Gold News

Citigroup increases Gold Price forecast

Citigroup revealed on Tuesday (October 13th) that it is lifting its medium-term Gold Price forecast in light of recent developments in the market, Reuters reports.

The yellow metal hit record highs again this week, prompting the world's largest bank by total customers to raise its six to 12-month estimate from $975 to $1,025 per ounce.

Explaining its decision, the group noted that the weakness of the dollar has been a major factor in the rise, while also suggesting that Gold Investment demand remains strong.
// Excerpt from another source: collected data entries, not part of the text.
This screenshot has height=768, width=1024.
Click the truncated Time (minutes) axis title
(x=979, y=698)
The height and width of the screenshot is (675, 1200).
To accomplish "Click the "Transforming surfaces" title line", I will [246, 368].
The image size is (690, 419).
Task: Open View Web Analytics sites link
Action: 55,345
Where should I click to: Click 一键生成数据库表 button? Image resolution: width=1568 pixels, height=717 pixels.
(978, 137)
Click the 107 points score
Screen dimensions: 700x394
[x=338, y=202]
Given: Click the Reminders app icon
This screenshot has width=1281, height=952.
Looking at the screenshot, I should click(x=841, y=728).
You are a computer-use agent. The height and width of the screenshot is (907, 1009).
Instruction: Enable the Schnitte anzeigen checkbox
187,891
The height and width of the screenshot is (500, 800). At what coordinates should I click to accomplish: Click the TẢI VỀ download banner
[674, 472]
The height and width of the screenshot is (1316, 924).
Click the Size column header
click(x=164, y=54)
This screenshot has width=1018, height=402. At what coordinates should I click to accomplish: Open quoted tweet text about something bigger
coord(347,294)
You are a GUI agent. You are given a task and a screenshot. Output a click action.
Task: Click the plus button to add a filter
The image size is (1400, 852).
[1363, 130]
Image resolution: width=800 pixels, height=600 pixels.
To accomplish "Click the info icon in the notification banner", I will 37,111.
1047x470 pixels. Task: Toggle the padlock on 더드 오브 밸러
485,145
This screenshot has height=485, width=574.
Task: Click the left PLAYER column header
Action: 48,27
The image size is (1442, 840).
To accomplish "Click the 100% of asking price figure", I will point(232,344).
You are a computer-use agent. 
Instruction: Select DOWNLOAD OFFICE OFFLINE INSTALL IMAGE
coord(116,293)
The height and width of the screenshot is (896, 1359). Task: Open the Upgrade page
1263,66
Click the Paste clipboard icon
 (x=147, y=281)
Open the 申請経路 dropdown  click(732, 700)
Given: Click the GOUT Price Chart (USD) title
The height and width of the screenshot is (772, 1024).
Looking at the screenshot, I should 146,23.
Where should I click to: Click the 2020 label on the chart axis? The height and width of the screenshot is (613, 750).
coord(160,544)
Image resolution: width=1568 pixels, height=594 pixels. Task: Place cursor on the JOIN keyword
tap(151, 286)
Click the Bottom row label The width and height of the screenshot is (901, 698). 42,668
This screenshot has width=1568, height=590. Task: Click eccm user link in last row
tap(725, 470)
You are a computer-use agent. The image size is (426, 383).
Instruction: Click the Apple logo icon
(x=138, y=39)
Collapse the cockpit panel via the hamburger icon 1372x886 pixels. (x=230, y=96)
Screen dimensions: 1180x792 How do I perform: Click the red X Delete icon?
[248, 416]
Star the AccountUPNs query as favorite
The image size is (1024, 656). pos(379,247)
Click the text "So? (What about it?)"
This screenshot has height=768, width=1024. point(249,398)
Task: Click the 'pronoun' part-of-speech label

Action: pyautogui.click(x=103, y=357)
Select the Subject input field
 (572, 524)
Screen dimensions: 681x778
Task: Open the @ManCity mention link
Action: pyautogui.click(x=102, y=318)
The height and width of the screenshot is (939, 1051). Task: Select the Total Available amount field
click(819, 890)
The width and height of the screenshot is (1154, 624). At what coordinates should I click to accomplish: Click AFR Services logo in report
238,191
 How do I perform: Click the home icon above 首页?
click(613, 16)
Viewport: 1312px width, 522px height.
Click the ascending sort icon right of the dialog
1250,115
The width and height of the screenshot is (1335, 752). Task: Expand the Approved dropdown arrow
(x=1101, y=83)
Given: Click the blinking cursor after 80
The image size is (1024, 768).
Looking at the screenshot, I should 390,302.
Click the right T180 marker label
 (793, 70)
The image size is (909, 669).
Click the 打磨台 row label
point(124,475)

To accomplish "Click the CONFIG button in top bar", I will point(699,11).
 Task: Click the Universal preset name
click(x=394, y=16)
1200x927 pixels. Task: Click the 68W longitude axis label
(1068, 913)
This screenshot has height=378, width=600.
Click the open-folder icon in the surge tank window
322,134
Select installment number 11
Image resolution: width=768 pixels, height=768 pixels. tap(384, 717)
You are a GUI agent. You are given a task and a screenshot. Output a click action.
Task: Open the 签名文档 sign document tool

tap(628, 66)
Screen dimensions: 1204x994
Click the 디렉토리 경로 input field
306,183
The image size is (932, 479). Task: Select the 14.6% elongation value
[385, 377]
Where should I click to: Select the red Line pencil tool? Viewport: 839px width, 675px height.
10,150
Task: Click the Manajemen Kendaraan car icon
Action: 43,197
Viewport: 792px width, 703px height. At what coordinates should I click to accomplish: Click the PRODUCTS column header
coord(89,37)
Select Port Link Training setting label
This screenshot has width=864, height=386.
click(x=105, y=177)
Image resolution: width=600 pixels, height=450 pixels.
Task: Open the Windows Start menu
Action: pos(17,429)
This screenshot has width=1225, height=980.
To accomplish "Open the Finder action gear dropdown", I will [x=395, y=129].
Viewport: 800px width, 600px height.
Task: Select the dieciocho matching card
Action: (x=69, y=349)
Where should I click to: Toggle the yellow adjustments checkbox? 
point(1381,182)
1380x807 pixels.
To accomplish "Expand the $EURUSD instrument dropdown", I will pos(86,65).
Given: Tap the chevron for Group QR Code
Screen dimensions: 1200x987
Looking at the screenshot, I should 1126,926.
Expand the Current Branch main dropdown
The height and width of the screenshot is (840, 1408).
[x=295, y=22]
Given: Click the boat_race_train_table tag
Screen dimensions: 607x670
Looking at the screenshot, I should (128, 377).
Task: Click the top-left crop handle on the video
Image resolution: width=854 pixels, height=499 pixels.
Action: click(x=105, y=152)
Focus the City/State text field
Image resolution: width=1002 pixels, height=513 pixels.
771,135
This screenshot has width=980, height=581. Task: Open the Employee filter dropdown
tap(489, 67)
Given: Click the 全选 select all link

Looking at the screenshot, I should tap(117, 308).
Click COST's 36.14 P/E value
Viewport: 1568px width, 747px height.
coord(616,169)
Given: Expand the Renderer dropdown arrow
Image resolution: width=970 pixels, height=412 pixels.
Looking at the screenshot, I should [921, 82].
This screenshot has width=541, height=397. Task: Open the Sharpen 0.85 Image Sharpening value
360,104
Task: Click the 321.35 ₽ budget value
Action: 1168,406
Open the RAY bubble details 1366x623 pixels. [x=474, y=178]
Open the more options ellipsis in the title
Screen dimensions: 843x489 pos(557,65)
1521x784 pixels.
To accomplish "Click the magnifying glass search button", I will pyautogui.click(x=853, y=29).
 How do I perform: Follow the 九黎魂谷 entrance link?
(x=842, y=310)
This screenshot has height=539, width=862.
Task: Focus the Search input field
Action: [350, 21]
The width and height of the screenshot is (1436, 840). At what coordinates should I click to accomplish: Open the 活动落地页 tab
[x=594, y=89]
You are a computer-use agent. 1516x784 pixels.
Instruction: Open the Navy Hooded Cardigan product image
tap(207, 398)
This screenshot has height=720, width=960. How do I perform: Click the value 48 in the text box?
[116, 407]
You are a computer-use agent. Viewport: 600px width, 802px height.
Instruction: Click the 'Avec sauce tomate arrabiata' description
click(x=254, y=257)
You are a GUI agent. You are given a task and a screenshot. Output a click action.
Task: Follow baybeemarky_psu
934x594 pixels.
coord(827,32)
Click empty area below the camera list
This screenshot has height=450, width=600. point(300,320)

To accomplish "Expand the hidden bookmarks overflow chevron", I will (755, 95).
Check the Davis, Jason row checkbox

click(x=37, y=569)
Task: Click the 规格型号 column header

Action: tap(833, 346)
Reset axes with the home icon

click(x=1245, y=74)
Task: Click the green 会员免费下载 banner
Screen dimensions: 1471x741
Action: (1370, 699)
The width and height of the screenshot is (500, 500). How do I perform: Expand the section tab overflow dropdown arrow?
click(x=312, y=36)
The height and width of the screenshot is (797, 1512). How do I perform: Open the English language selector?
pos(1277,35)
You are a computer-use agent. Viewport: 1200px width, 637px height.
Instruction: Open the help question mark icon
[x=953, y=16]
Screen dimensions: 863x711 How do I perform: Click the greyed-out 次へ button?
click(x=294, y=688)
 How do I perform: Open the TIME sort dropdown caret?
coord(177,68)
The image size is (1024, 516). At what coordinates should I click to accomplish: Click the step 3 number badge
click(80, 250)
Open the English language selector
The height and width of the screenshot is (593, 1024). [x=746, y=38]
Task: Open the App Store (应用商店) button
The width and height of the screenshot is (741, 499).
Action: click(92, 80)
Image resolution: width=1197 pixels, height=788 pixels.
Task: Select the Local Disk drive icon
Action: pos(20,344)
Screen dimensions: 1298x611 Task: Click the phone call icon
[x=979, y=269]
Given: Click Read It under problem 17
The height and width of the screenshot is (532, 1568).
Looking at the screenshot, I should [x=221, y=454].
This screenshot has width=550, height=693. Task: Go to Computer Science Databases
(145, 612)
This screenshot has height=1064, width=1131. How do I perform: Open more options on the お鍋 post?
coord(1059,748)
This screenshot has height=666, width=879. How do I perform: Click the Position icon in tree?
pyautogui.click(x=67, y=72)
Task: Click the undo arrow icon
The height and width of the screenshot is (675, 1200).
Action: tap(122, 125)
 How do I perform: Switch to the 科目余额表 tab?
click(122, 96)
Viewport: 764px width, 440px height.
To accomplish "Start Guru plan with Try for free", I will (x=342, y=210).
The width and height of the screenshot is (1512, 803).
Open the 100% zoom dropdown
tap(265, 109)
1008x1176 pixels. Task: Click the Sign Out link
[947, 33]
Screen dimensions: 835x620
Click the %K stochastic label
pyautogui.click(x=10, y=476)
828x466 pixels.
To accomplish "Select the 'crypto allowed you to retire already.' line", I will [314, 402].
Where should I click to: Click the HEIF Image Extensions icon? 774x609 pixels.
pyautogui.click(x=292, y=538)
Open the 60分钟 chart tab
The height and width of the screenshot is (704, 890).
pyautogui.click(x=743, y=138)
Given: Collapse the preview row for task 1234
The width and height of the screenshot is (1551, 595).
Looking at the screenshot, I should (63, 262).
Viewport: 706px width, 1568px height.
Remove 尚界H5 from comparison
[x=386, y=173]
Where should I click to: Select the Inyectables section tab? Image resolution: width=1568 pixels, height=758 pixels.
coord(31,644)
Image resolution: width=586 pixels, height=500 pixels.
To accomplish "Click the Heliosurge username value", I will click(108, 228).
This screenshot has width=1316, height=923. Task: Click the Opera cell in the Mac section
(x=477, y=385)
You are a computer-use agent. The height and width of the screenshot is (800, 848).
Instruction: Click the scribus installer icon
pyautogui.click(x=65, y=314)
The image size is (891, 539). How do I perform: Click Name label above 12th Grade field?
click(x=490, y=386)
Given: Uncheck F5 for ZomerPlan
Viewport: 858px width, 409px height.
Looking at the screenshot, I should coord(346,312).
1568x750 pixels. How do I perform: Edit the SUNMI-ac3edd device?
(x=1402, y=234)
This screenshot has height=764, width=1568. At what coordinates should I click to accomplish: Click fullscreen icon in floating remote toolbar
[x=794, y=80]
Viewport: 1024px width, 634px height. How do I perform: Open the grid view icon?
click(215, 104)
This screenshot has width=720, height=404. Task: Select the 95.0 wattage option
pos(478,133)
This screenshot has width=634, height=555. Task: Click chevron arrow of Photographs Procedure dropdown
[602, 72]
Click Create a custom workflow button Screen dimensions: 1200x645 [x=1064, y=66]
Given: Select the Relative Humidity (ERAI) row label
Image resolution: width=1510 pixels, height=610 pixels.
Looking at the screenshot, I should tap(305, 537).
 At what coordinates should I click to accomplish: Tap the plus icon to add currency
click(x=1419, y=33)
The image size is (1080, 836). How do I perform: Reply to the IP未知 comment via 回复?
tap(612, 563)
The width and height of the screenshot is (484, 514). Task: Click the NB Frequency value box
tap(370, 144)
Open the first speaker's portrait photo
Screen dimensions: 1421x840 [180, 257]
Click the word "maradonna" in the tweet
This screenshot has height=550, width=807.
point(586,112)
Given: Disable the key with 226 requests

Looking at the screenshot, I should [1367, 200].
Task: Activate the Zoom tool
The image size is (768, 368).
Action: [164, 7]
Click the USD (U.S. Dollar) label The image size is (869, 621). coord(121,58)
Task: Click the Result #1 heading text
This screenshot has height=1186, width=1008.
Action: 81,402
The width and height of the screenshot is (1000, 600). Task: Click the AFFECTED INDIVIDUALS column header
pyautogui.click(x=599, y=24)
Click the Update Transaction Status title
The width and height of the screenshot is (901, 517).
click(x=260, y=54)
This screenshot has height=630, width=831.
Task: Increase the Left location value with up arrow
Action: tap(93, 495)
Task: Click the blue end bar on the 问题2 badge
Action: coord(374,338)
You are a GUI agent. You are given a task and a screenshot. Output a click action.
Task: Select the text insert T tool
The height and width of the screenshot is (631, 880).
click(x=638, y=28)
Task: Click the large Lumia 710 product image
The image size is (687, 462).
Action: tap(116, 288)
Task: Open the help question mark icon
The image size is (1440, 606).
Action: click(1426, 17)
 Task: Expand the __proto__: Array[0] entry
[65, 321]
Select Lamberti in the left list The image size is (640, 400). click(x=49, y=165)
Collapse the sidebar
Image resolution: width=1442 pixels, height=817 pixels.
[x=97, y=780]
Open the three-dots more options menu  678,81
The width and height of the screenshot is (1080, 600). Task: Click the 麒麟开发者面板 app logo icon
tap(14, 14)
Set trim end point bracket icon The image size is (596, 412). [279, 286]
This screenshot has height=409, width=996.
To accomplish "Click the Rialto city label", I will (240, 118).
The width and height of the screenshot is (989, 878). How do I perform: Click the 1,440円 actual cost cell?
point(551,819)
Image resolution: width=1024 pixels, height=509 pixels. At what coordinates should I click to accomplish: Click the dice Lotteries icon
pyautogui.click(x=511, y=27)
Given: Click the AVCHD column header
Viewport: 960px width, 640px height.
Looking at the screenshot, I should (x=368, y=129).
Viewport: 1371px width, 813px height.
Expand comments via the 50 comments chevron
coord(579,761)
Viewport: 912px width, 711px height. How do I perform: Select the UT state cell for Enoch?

"Despite relatively weak fundamentals, we believe gold prices are being driven by a weakening US dollar, a structural increase in investor demand and diversification of US dollar reserves and portfolios," said Citigroup, according to the news provider.

Meanwhile, Daniel Sacks, co-portfolio manager of the Investec Global Gold Fund, claimed last week that there are three key reasons why investing in gold is a shrewd strategy.

He suggested that prices will rise further on the struggling greenback and inflation fears, while also noting that seasonal demand in India and the metal's safe-haven status are also attracting investors.

In an interview with the Daily Telegraph, he said: "The price of gold is still just over half of its prior peak in 'real' terms, even after the rally of the past eight years.

"The nominal peak price in 1980 at $850/oz adjusted to account for inflation equates to an equivalent price today of $1,884/oz."